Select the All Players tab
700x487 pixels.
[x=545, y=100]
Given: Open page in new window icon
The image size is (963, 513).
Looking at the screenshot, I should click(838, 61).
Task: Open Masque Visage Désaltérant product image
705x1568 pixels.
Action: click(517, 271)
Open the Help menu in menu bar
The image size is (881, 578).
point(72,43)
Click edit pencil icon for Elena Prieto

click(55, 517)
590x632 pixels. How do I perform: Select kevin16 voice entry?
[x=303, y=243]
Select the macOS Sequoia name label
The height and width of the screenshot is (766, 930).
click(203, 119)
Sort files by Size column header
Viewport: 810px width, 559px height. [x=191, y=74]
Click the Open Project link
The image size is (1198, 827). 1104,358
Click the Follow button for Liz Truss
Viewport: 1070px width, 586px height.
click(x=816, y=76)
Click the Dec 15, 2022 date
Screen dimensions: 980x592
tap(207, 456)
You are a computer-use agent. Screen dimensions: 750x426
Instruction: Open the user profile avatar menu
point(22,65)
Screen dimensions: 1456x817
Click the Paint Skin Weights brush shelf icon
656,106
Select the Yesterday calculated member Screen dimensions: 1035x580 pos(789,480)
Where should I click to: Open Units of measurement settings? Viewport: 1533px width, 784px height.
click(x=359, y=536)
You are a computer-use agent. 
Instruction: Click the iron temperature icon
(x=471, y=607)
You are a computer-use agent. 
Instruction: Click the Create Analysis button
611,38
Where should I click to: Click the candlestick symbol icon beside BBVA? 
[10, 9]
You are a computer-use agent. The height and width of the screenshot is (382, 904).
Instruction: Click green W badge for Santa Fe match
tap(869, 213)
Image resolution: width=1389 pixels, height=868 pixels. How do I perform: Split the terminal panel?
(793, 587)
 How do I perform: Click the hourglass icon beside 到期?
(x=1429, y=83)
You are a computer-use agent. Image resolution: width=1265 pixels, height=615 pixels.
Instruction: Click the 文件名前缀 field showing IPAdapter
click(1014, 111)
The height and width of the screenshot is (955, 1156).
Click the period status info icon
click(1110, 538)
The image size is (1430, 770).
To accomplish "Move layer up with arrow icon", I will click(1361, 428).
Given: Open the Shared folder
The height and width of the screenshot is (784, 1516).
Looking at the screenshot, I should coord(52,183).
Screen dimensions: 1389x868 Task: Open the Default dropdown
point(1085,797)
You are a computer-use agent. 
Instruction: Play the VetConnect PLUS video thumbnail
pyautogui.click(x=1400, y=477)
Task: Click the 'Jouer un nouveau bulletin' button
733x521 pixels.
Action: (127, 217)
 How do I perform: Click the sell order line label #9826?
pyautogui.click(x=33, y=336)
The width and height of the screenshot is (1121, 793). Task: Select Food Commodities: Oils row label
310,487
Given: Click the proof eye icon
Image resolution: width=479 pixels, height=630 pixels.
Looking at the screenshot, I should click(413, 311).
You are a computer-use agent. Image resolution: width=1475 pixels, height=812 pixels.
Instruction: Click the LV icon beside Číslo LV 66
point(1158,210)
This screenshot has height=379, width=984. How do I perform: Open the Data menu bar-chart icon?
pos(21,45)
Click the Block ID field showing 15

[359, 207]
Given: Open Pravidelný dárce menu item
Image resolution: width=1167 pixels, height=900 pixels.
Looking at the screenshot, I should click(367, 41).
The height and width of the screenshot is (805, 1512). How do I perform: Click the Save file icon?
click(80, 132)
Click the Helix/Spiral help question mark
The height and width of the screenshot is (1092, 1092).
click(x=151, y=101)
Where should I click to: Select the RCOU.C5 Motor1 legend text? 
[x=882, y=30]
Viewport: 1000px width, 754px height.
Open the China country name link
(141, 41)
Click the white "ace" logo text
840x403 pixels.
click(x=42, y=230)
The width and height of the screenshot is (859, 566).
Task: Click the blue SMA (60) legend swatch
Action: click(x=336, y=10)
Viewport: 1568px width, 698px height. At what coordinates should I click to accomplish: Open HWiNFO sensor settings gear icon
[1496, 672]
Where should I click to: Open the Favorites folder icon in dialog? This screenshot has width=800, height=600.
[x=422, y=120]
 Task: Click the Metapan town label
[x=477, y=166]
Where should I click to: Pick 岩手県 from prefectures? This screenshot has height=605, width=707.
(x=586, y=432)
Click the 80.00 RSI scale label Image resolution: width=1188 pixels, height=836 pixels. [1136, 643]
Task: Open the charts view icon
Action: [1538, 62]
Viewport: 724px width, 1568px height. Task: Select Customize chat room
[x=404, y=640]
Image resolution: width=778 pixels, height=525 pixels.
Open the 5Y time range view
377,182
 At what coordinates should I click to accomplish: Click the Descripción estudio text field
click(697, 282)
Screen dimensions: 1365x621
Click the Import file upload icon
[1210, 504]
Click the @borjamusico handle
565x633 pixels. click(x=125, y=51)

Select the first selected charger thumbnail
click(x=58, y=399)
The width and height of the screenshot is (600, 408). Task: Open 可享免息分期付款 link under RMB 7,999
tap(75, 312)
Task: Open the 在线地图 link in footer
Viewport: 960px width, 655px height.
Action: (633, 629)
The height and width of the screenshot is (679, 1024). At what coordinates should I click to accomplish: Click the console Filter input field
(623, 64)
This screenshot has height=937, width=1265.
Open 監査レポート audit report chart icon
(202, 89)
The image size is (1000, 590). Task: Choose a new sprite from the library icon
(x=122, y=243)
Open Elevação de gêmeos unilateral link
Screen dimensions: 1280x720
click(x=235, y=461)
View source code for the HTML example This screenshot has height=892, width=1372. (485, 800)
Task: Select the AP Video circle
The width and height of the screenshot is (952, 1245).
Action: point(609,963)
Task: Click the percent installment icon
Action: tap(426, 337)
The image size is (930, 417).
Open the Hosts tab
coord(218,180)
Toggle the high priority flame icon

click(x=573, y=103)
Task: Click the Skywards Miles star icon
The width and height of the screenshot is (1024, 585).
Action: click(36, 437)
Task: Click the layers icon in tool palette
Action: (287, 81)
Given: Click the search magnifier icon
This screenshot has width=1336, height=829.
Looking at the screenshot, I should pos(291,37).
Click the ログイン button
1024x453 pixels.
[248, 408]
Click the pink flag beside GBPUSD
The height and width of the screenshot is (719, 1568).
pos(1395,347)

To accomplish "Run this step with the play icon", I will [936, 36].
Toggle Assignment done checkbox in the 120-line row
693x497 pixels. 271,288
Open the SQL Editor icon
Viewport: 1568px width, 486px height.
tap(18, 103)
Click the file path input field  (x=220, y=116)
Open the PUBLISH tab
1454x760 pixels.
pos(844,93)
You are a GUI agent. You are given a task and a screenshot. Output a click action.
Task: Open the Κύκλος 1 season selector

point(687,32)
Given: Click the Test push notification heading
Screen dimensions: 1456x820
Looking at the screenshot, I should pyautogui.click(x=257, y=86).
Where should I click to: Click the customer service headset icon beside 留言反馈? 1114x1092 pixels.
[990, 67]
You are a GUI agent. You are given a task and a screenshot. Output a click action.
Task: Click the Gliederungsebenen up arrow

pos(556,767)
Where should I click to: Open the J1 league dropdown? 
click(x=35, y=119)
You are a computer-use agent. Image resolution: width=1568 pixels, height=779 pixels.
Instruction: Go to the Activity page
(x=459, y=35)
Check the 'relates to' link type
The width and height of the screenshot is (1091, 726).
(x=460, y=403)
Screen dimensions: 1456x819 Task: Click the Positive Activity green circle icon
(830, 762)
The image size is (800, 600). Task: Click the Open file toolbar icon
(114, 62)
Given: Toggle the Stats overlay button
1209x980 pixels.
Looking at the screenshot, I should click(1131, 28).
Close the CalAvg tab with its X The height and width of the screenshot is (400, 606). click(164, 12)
+ + + + +
About this exercise
Across the entries above, find each line with the word "computer" and please copy it out.

Written response
You are a computer-use agent. Screen dimensions: 750x426
You are a computer-use agent. 
You are a computer-use agent. 
You are a computer-use agent. The height and width of the screenshot is (382, 904).
You are a computer-use agent. Image resolution: width=1265 pixels, height=615 pixels.
You are a computer-use agent. 
You are a computer-use agent. Image resolution: width=1475 pixels, height=812 pixels.
You are a computer-use agent. Image resolution: width=1568 pixels, height=779 pixels.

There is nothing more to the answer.